━━ Task data
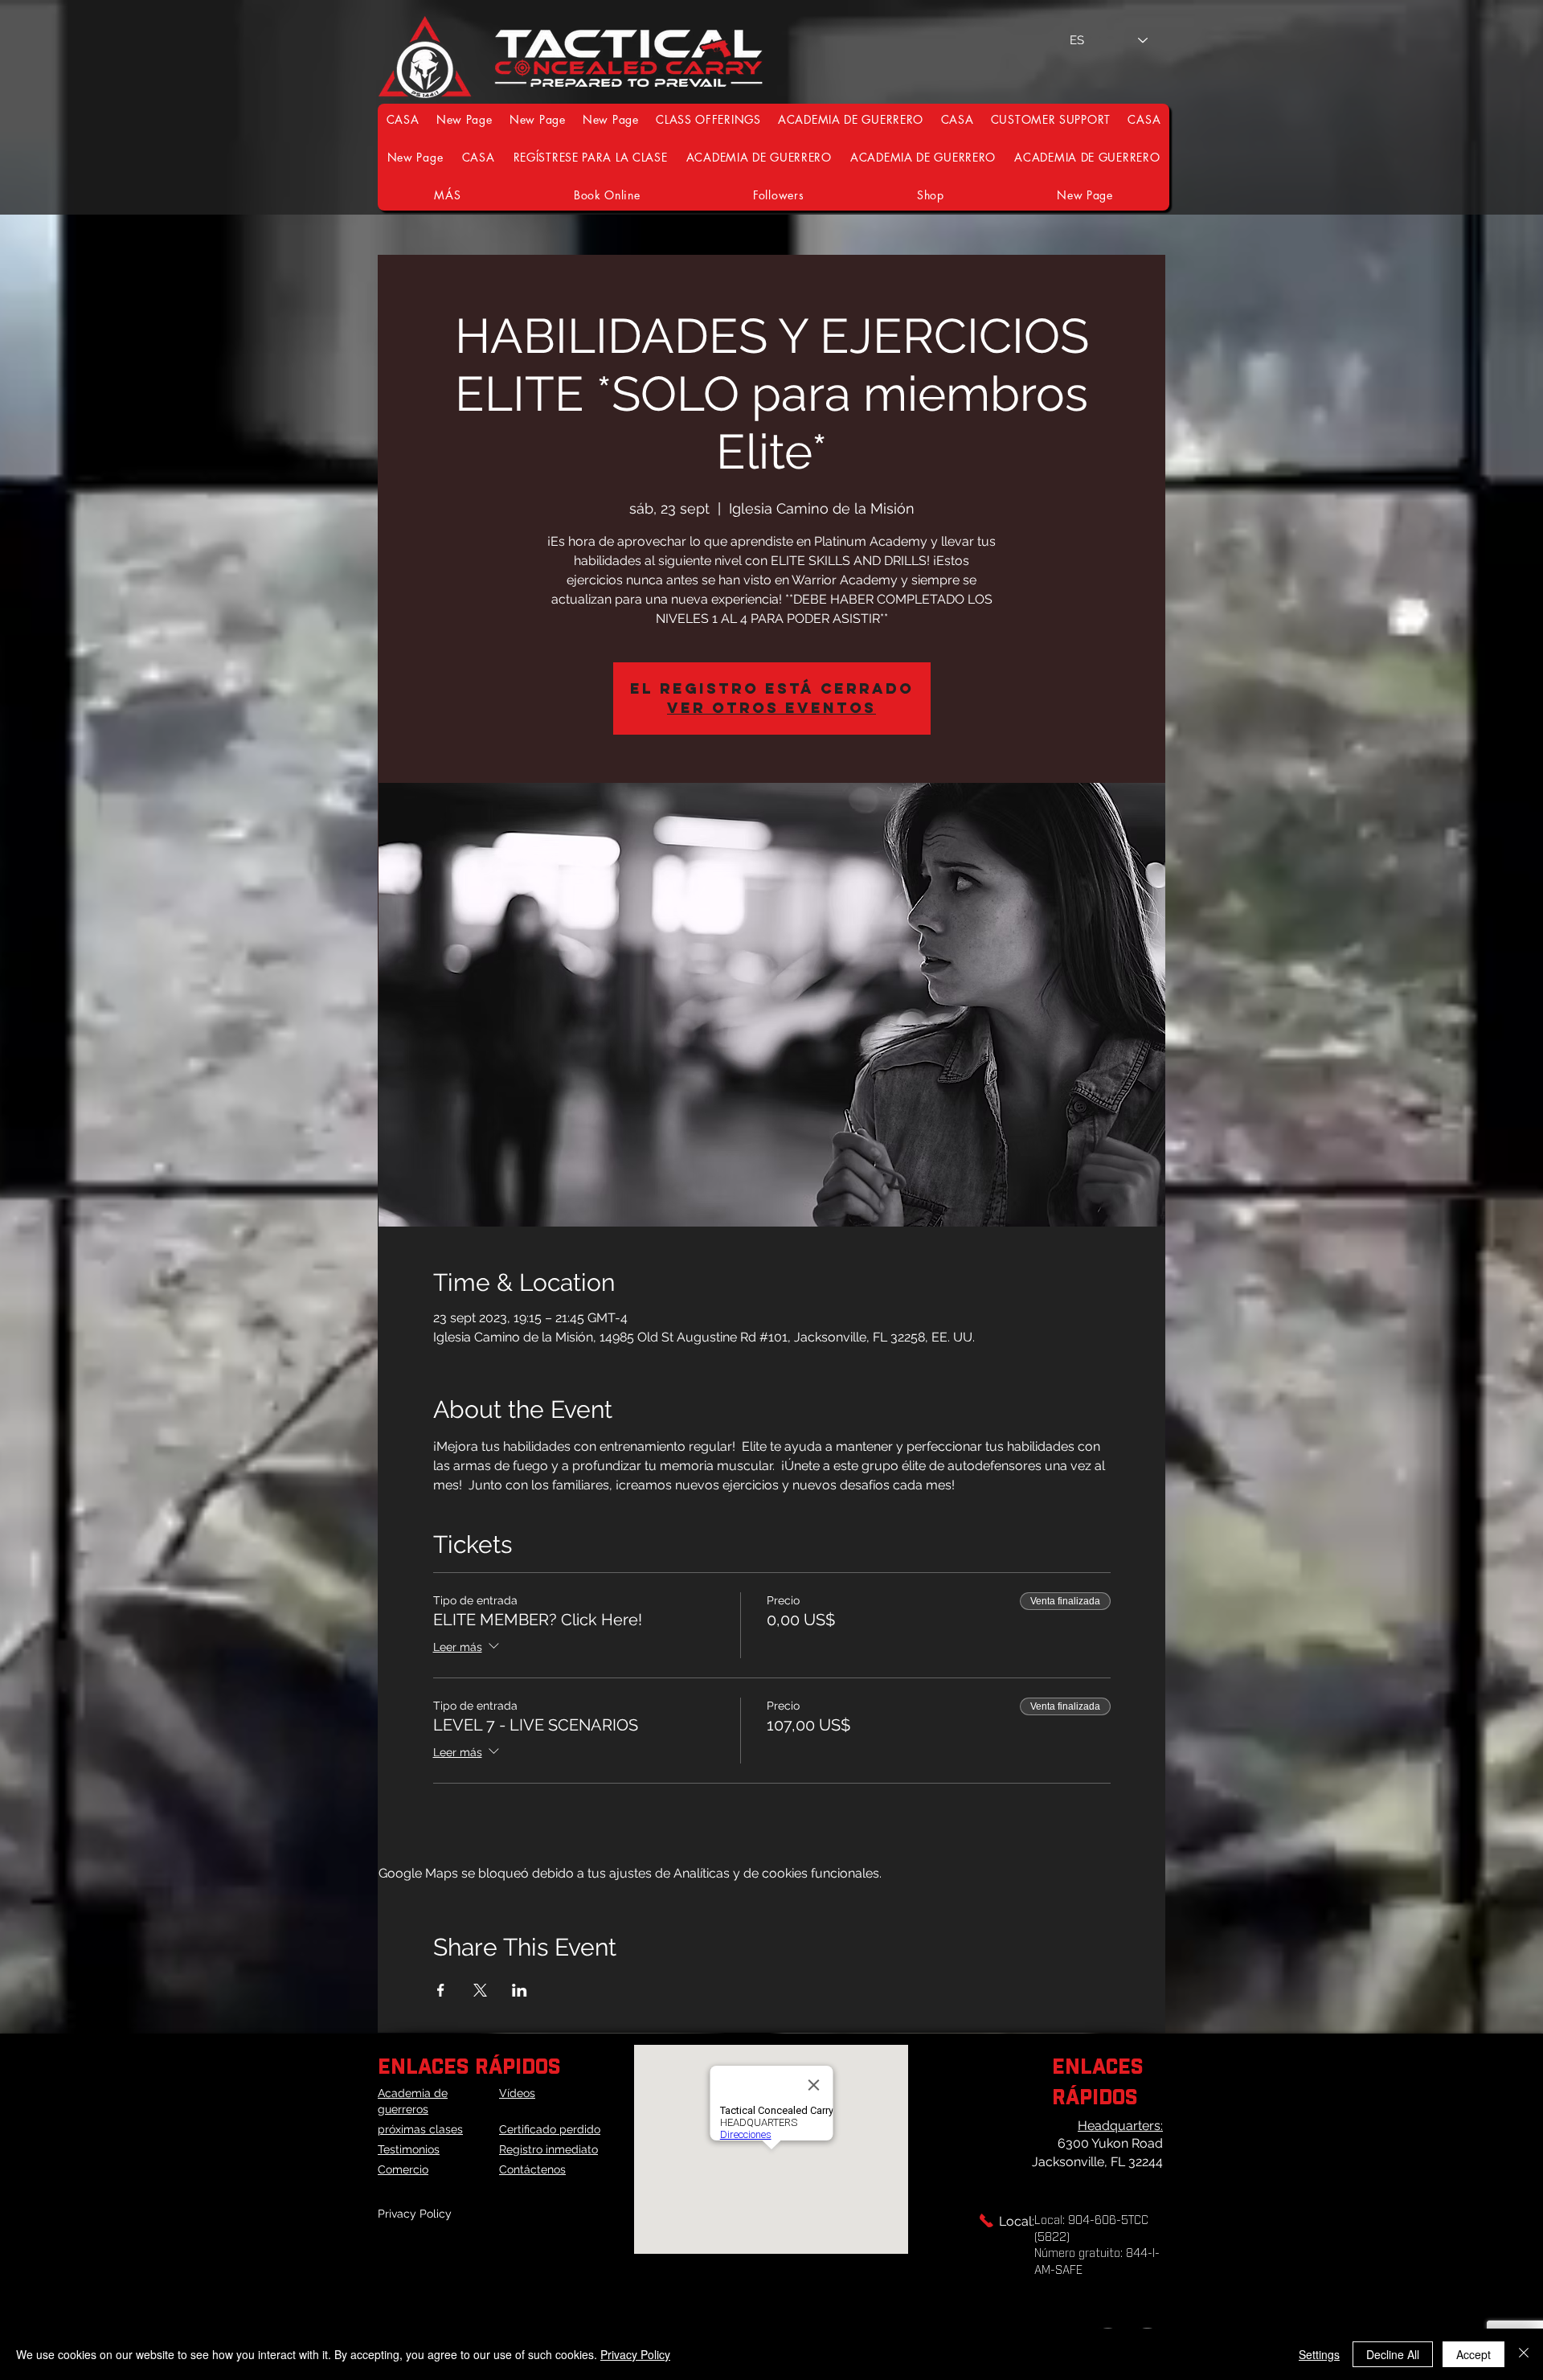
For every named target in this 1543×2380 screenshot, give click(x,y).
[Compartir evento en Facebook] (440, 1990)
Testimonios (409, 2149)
━━━━
━━ Task data
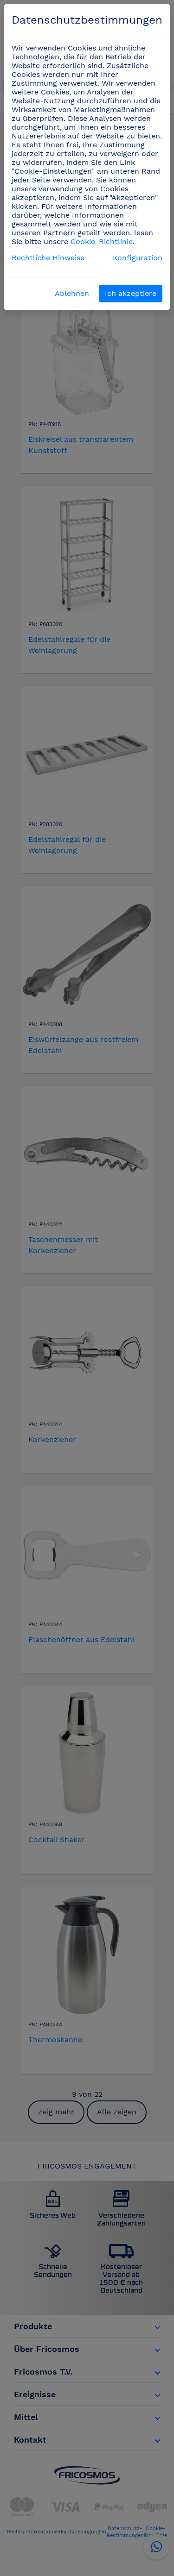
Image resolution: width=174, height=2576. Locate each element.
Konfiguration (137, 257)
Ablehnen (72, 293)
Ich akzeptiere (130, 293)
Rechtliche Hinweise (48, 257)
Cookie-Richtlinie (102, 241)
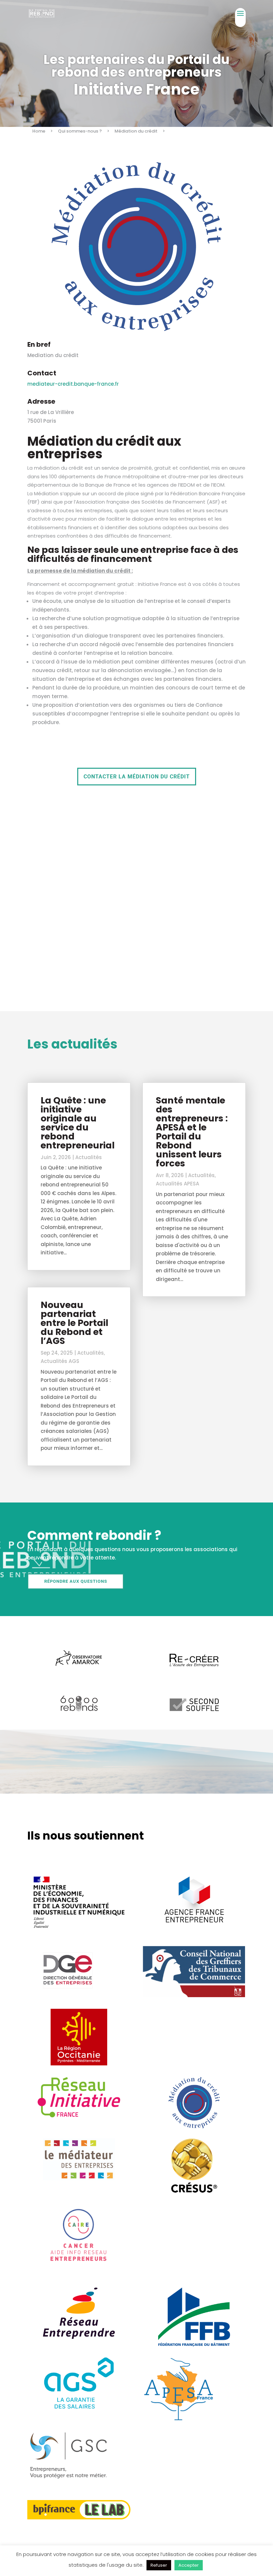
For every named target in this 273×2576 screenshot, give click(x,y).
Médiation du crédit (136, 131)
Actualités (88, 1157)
━━━━
━━ Task data
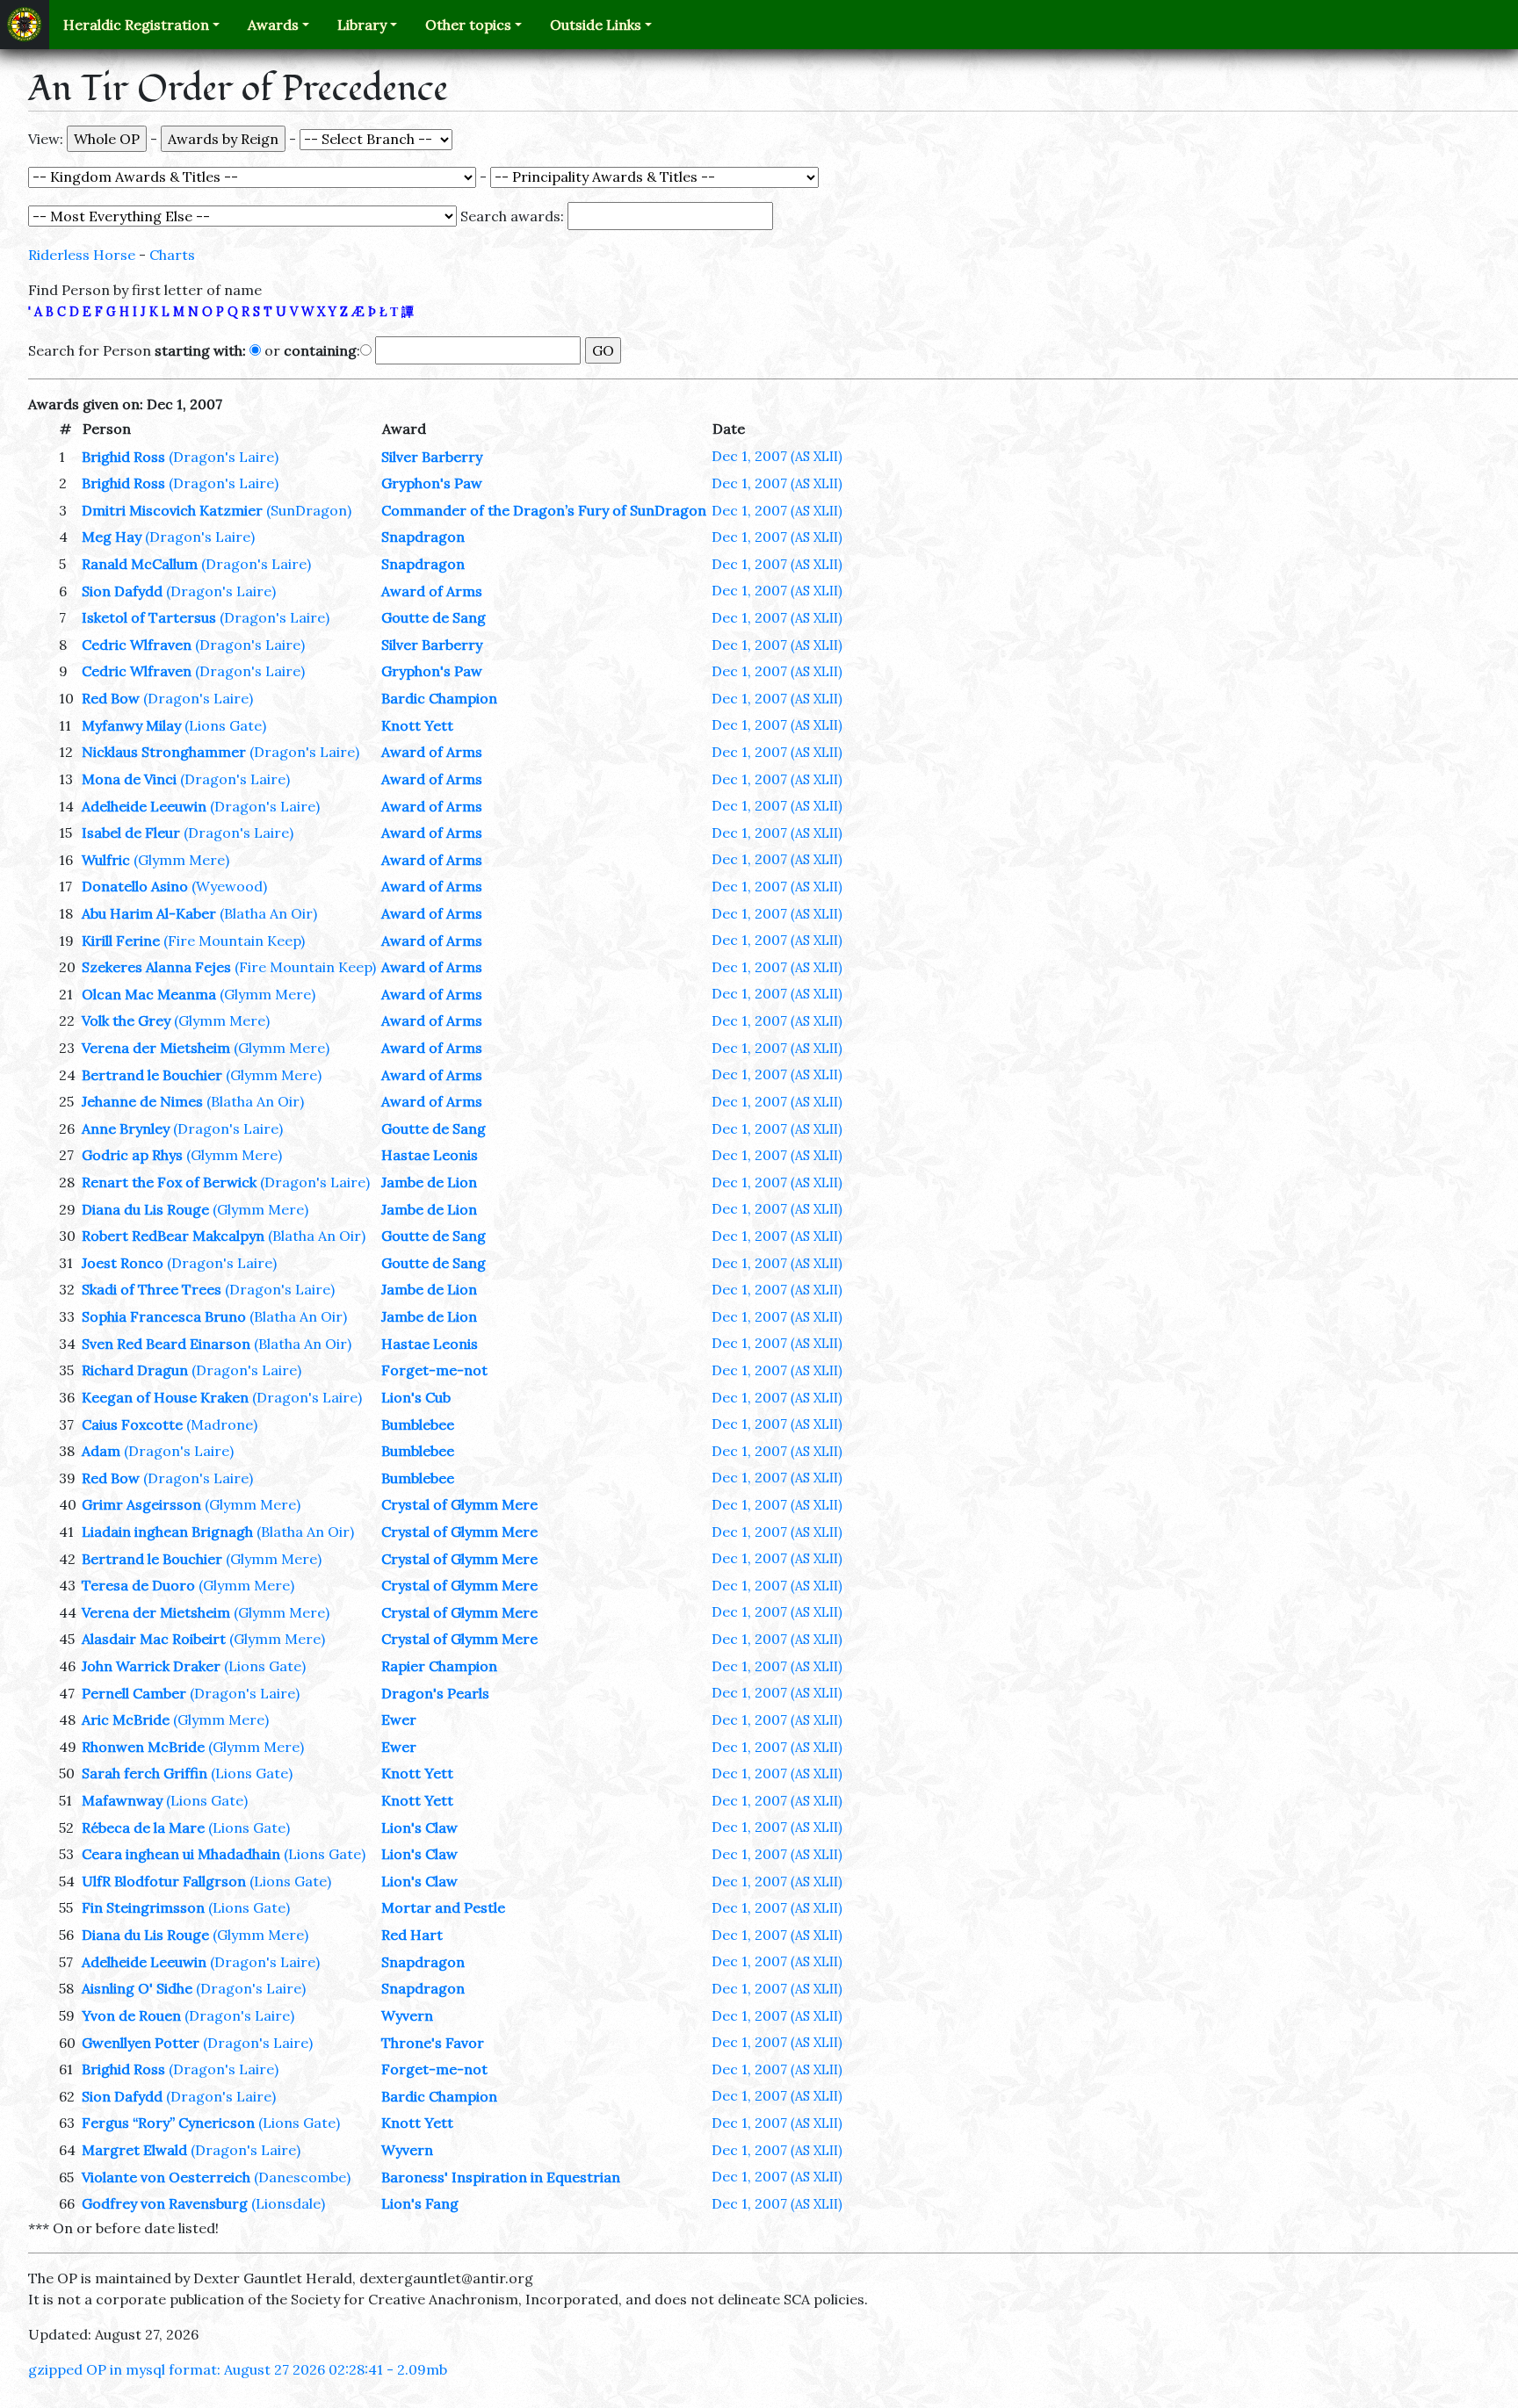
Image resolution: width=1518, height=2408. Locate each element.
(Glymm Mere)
━━━━
**Work to be completed:** Copy all lines of the preceding data that hold the word "give".

**Solution:**
For every named target in this 1543×2380 screenshot, give click(x,y).
For every named target in this 273×2576 screenshot, give click(x,y).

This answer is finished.